Have you ever had strange occurences, things that keep popping up? These instances can easily be chalked up to coincidence. Our cynical human nature seems to push us in that direction. We think that its good luck or just wishful thinking. Maybe thats true. I don’t think we’ll ever really know, until we move on from this place.
When Killian died I started seeing a fox. I mentioned this in a story I had told early on after his death. His beautiful blanket that he was cremated in had a little orange fox on it. He came into this world and was wrapped in that blanket, and he took that with him in the end. The monday after he passed, I was out and stumbled across a ceramic fox. It was a physical adaptation of the fox on his blanket. Exact same colour and stance. I picked it up in the store and cried. I felt like a crazy person, but I think we’re given the luxury of being crazy right now. That fox has been sitting beside Killians ashes, a home for his bravery beads, since.
When Killians ashes were delivered home to us, we opened the box he was in and saw his ashes wrapped in a fox stuffy. Again, I started to cry. Maybe he was telling me something. Maybe he was telling me, in the only way he can, that he’s with me. He see’s me. I felt a sence of peace. And thank God for that. Any peace is welcomed with open arms.
I’ve been searching for a fox everywhere I go…urging it to show itself. And I wasn’t seeing it. I felt like my heart was getting a little more damaged again. Started to feel like I had fabricated these signs to help with my grief. That it was probably a coping mechanism. I was questioning these signs. That nasty part of my being was trying to steal that from me. Steal the peace that I was getting from that simple little fox. That feeling was giving me such strong anxiety. It was adding to the sadness that is always there. I was feeling disconnected. Feeling like I was forgetting him. Those feelings are brutal on an already weakened soul.
We had an appointment to get Killian’s memorial tattoo with his ashes in them. Initially I wanted to get his fox on me. But with that cruel doubt wispering in my ear, I started to change my mind. I didn’t want to get something that I had made up in my mind…so we decided to get his heartbeat. But my gut told me that wasn’t right. I knew I needed to get a fox…his fox. When we got to the tattoo parlor, I was feeling off.

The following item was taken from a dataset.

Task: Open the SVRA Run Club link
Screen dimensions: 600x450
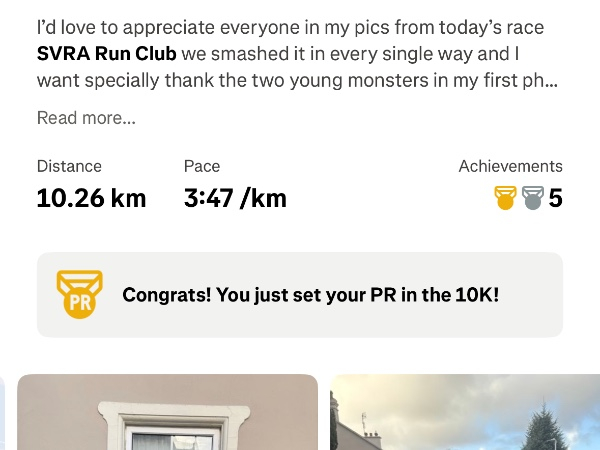Action: (106, 54)
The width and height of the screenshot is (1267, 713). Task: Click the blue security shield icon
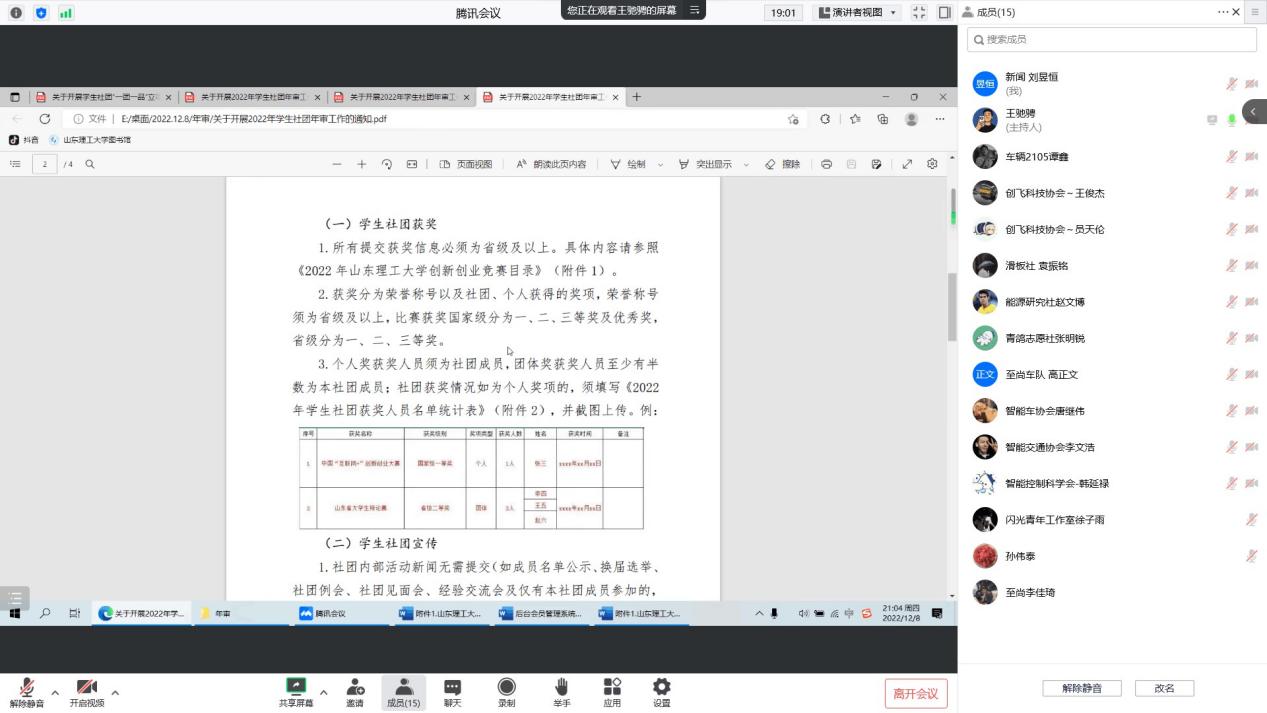point(41,13)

I was putting so much stock into this tattoo. It means so much to me. Our artist had drawn out the fox, and the heartbeat, so I could decide which I wanted. I took the paper, looking at both, and looked up to the table with the equipment. A fox was on the coffee cup there. I knew what to do. It feels right having it with me. I feel linked to him through this small, simple fox. Thats such a gift to get…to feel a connection with him. I crave it every minute. I just want to feel like he’s with me, that we’re still together. So having this thing…this symbol of him is so very welcomed.

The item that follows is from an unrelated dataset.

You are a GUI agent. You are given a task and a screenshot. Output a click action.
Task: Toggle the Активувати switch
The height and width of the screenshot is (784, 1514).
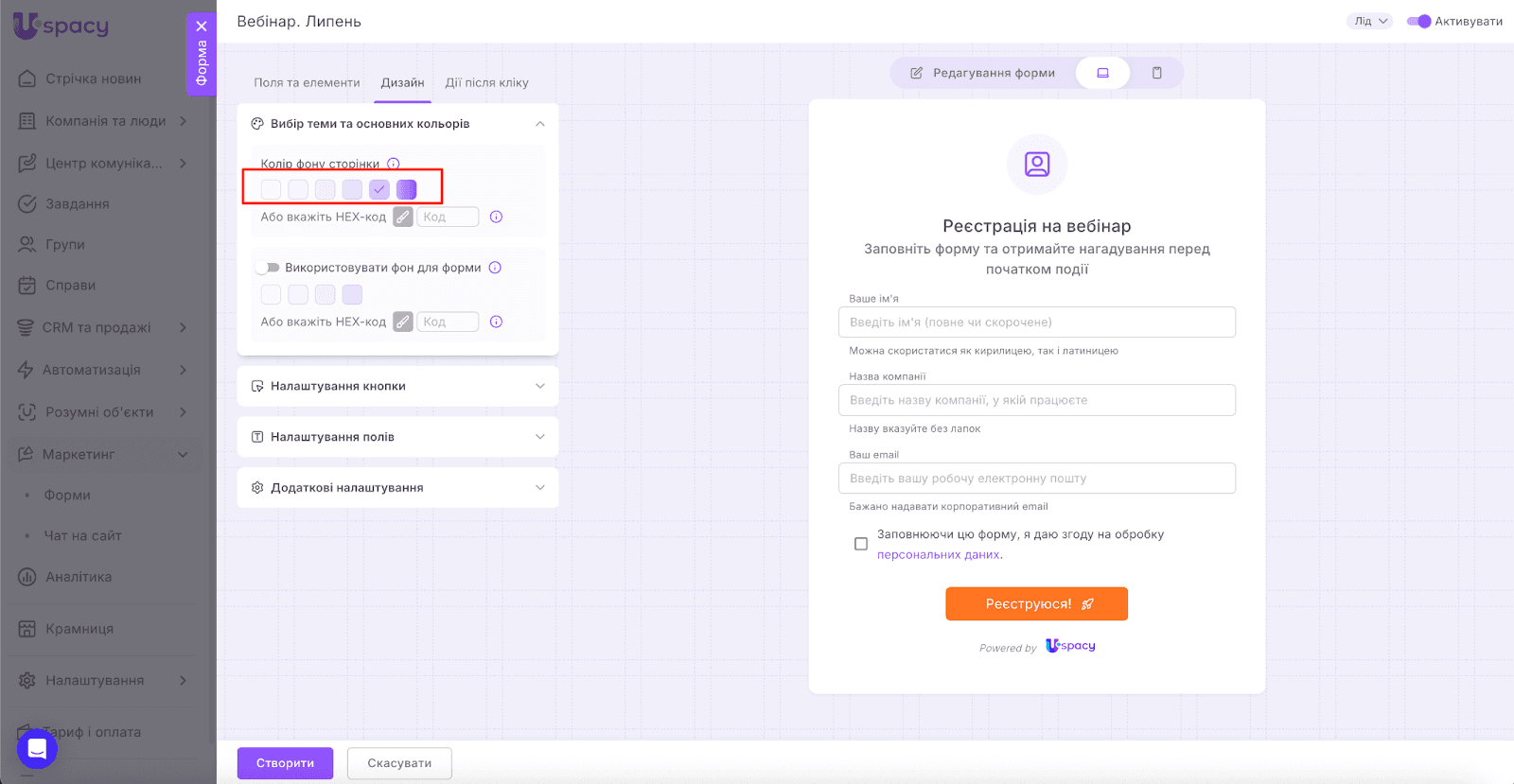(1418, 21)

I started writing when we were inpatient with Killian. I’ve never really written anything before. I’ve never seen writing as something that I was meant to do. But once I started, it felt really right. So when Killian died, I decided to keep writing. For my own form of therapy, and to share Killian with anyone I possible could. When I was being encouraged to start this blog, I was so hesitant. Do people want to read my writing? Is it doing any good? Am I bringing people down? As I was doing some work on the blog, still strongly questioning this new chapter, a website opened on my laptop (i’m not very technically savvy, so I tend to open things and close them unintentionally, oops). The symbol of this website was a fox. The website was a guide on how to start to write a book. I think maybe Killian was telling me something. Telling me that our stories need to heard. That we can help someone, anyone. And that feels so good. I think this is right.
So maybe it is just wishful thinking. Maybe i’m holding onto this fox, because I can’t hold on to Killian. Maybe they are coincidences or something else much more logical. But maybe they aren’t Maybe this fox is my babe. Showing me he’s with me. Showing me that im not alone. Pushing me and guiding me somewhere I never thought I would go. I like that. Im going to choose to believe that. And im going to thank my sweet baby for giving me some calm in this crazy storm.